== SUPPLIED PASSAGE ==
.....

0

I have an xml-file - call it myXML.xml - like this:

<?xml version="1.0" encoding="UTF-8"?>
<Metrics info1="1" info2="2" info3="3" xmlns="http://metrics.sourceforge.net/2003/Metrics-First-Flat">
    <Metric id = "NORM" description ="Number of Overridden Methods">
      <Values per = "type" total = "135" avg = "0.452" stddev = "0.94" max = "5">
        <Value name="a" source ="a.java" package ="package.a" value ="1"/>
        <Value name="b" source ="b.java" package ="package.b" value ="34"/>
        <Value name="c" source ="c.java" package ="package.c" value ="4"/>
        <Value name="d" source ="d.java" package ="package.d" value ="99"/>
        <Value name="e" source ="e.java" package ="package.e" value ="99"/>
        <Value name="f" source ="f.java" package ="package.f" value ="99"/>
        <Value name="g" source ="g.java" package ="package.g" value ="99"/>
      </Values>
    </Metric>

    <Metric id = "NOI" description ="Number of Overridden Methods">
      <Values per = "type" total = "135" avg = "0.452" stddev = "0.94" max = "5">
        <Value name="a" source ="a.java" package ="package.a" value ="10"/>
        <Value name="b" source ="b.java" package ="package.b" value ="340"/>
        <Value name="c" source ="c.java" package ="package.c" value ="40"/>
        <Value name="d" source ="d.java" package ="package.d" value ="990"/>
      </Values>
    </Metric>
</Metrics>

Because I have to evaluate dozens of such files (like myXML.xml) over dozens of attributes (here id=NORM and id=NOI) I tried to automate this in Apache Ant.

The best case scenario would be to get for a fixed file (myXML.xml) a csv-file in return - which will be saved as myXML.csv - and looks something like

NORM 1, 34, 4, 99, 99, 99, 99
NOI 10, 340, 40, 990

To approach this, I thought to create a property file <property file="metrics.properties"/> which looks like

p_1 = NORM
p_2 = NOI
...
p_N = VG

where N is arbitrary, so Ant has to figure out N (in the small example here N=2) and create the csv-file as mentioned above over all p_i's. Further I guess I should rewrite the below xquery as a function of the file (myXML.xml) and NORM and run it from the command line. But I don't see how to do either of this.

The following xquery is partially doing what I am interested in:

declare option db:stripns 'true';
for $x in doc("myXML.xml")/Metrics/Metric[@id="NORM"]/Values//Value/@value
return data($x)

but both myXML.xml and NORM are fixed and the output is simply 1 34 4 99 99 99 99 . I saved this file in query.xq and ran it in Ant:

<target name="ant" depends="#1">
 <echo> ant </echo>
 <exec executable="${pathToAnt}/basex.bat" dir="${basedir}" error="${basedir}/output/error.txt">
  <arg value = "query.xq"/> 
  <redirector output="${basedir}/output/myXML.csv" alwayslog="true"/>
 </exec>
</target>

That's what I have - little far from what I intend to get.

I hope it's clear what I am trying to achieve. I am new to xquery aswell to ant and I am using BaseX (not a must) under Windows, thus this is quite challenging to me ;-).

Thanks a lot for any help, hints, questions, etc.

.....

== PROBLEM SET ==
[A] Decide whether each statement agrees with the Ant and XQuery post, answering yes or no and quoting the words of the post that settle it. (i) The poster runs BaseX on Windows. (ii) The current query lets both the file and the metric id vary. (iii) The desired output file is named myXML.txt.
[B] Answer these questions from the Ant and XQuery post:
(i) What description does the Metric with id "NORM" have?
(ii) Under what file name was the query saved?
(iii) What is N in the small example?
[C] Carry the Ant and XQuery post on from its last sentence.

== RECORDED INFORMATION ==
.....

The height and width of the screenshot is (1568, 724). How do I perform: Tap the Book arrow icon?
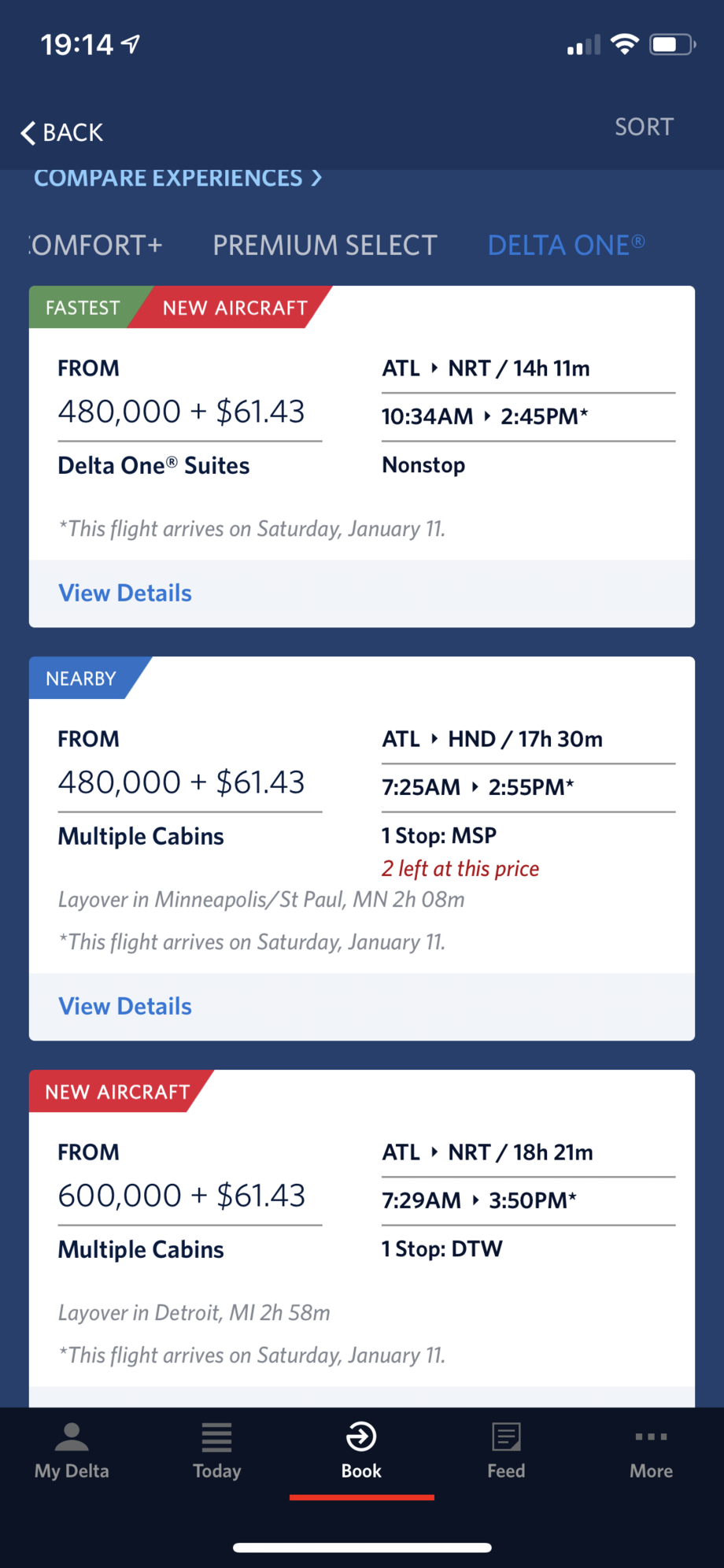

.....

== RESULTS IN ORDER ==
[A]
(i) Yes: "I am using BaseX (not a must) under Windows"
(ii) No: "but both myXML.xml and NORM are fixed"
(iii) No: "which will be saved as myXML.csv"

[B]
(i) Number of Overridden Methods
(ii) query.xq
(iii) 2

[C]
amix
  • 133
  • 1
  • 12
  • ANT is a build tool, not a scripting language.... I must ask why? – Mark O'Connor Jul 22 '14 at 18:15
  • So you suggest to solve the automation differently. What tool would you recommend? What do you mean with: I must ask why? – user162037 Jul 23 '14 at 07:06
  • @user162037 if you want powerful programming ability, two choices: 1. **write Ant tasks** -- actually you are writing Java, just calling it in Ant, this seperates complex logic from your build file, so, let Ant do its job, off load complex things to tasks; 2. go with Gradle (or other programming language based build tool) so that you can use Groovy (or other language) -- but still make sure you can seperate your build logic and scripting logic before you go. – Dante WWWW Jul 23 '14 at 08:27
  • doing the "automation" in ant with help of antcontrib instead of Gradle/Groovy you would not recommend? – user162037 Jul 23 '14 at 10:17
  • @user162037 I'm not a fan of ant-contrib. If you want to do complex scripting within ANT I recommend embedding a scripting language like javascript or my favourite groovy. See: http://stackoverflow.com/questions/13990723/how-to-rename-n-files-and-n-folders-with-ant/13998196#13998196 . That's why I asked "why?". Why do this in ANT? – Mark O'Connor Jul 23 '14 at 20:28
  • @user162037 well you can use ant-contrib task `` + regex to select 1 ~ N to a comma seperated list, use a `` to iterate through the list, and use `` to remake each property name in each iteration. However, it's complicated, against the nature of Ant. If you find combination of several Ant tasks hard to understand and maintain, hide it behind Ant task, or use embedded script. – Dante WWWW Jul 25 '14 at 07:55

2 Answers2

0

Thanks for your help. I figured it out:

A for loop can be done using http://ant-contrib.sourceforge.net/tasks/tasks/for.html. I did an iteration over all my source files (their names are stored in fileNames) which looks like

<for list="${fileNames}" delimiter="," param="nameIter">
 <sequential>
  <echo> loop over fileNames: nameIter=@{nameIter} </echo>
  <exec executable="${pathToAnt}/basex.bat" dir="${basedir}" error="${basedir}/output/error_baseX/@{nameIter}Error.txt">
   <arg value="-b$importList=${metricsList}" />
   <arg value="-b$name=@{nameIter}"/>
   <arg value="./source_data/data/query.xq"/>
   <redirector output="${basedir}/output/@{nameIter}.csv" alwayslog="true"/>
  </exec>
 </sequential>
</for>

Now, the exec-part runs the following xquery from command line, where the variable metricsList consist of all the metrics I am interested in. In the xml above for instance this would be metricsList=NORM,NOI. The xquery file query.xq is

declare option db:stripns 'true';
declare variable $name external;
declare variable $importList external;
declare variable $list as xs:string* := tokenize($importList, ',');
for $i in $list
let $x := doc($name)/Metrics/Metric 
let $nl := "&#10;" (: this is a newline:)
return ($nl,data($x[@id=$i]/Values/../@id), data($x[@id=$i]/Values/Value/@value))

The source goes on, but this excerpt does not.